The federal government has passed billions of dollars in pandemic bailout funds to aid hospitals, but distribution of the funds has been unbalanced, favoring larger, wealthier hospital systems. As a result, some of the hard-hit small independent hospitals may close after the pandemic, leaving patients with fewer options for care.

Mergers involving financially distressed hospitals may speed up following the pandemic

Rather than close their doors during times of financial distress, independent hospitals can choose to merge with larger health systems. This is a growing trend in the U.S. health care system, which is becoming increasingly consolidated — dominated by fewer, larger health care organizations.

Now, with financial conditions deteriorating for hospitals during the pandemic, there is even more incentive for smaller independent hospitals to merge with the dominant health systems or risk going out of business.

Mergers lead to higher costs without improving quality

In theory, streamlining the health care system into a few health systems rather than maintaining a patchwork of hospitals may seem like a good idea. However, research suggests that when hospitals merge, patients lose.

Hospital administrators and national hospital associations defend mergers and acquisitions, claiming they will lead to better coordination, lower costs, and improved patient care. The American Hospital Association has published research on mergers’ consequences, which found reductions in operating expenses at acquired hospitals, reductions in readmission and mortality rates, and savings for health plans.

However, most evidence from antitrust experts suggests that hospital mergers lead to price increases and higher premiums for patients because there is less competition in the marketplace.

California provides an example of how mergers affect patients’ pocketbooks. Northern California has seen more rapid health system consolidation than Southern California. A 2018 study measuring the effect of this consolidation found that health care prices in Northern California were between 20-30 percent higher and Affordable Care Act premiums were 35 percent higher than in Southern California.

You might expect that a higher price tag means better care, but these price and premium increases are occurring without improvements in efficiency or quality.

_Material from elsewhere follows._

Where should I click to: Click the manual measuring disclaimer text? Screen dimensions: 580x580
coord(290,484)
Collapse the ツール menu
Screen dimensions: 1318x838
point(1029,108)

A 2020 study from Harvard researchers compared 246 acquired hospitals to 1,986 control hospitals and found that consolidation did not improve hospital performance and patient-experience scores deteriorated somewhat after the mergers.

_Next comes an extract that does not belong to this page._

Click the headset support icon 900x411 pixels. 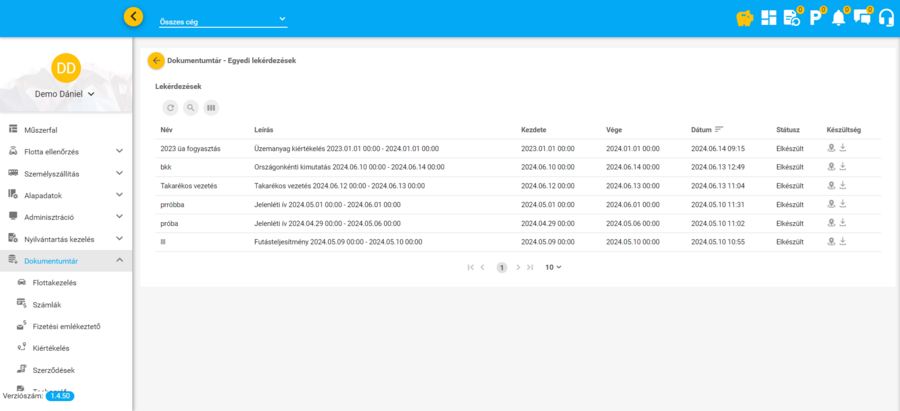[x=885, y=17]
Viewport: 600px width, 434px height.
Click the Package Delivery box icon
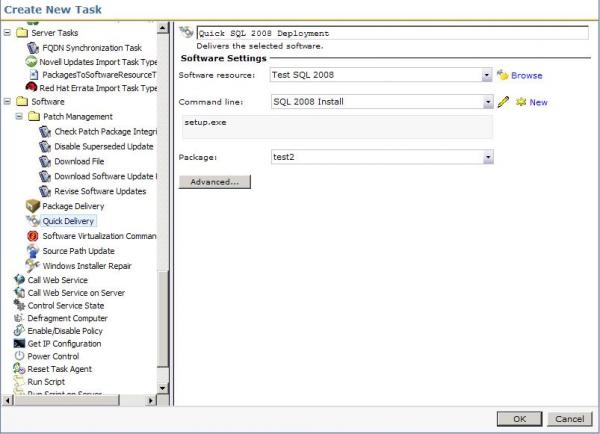[33, 206]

Policies can mitigate the effects of COVID-19 hospital mergers

State and federal authorities should continue to investigate new hospital mergers and challenge potential threats to competition. However, beyond legal action, policymakers should consider three additional policy options to help promote competition and control costs.

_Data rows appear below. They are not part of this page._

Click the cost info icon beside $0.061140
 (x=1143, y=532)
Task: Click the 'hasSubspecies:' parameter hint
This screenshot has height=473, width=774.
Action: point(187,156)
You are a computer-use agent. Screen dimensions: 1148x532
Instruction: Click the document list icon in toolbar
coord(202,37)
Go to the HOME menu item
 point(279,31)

First, merging health care entities can be split into separate bargaining units. This strategy was used by the Federal Trade Commission in the case of the Evanston merger in 2007. In theory, this policy allows patients to keep access to hospitals while hopefully keeping costs lower because insurers are bargaining with individual hospitals. However, in the case of Evanston, although payers had the option to negotiate separately with the merged hospitals, none took advantage, suggesting that they recognize the benefits are minimal.

A second option is for states to protect tiered networks, where insurers group hospitals into levels based on cost and quality of care. Tiered networks have been shown to reduce spending by steering patients toward lower cost, higher value care with cost sharing incentives. Massachusetts has passed — and other states have introduced — legislation prohibiting hospital systems from including “anti-steering” or “all-or-nothing” clauses in their contracts, thus allowing insurers to freely tier hospitals in their plans.

A third route is for states to monitor and control total health care costs through spending targets. Massachusetts was the first state to establish a cost growth benchmark with the power to penalize entities who exceed the benchmark, and other states are beginning to follow suit. Penalties for health care entities exceeding the benchmark may include fines and performance improvement plans.

These three policies cannot stop hospital mergers from occurring, but they can help reduce the degree to which consolidation drives health care prices higher. In the event of a post-COVID-19 surge in hospital mergers, these and other policies will be important for minimizing its impact on health care budgets.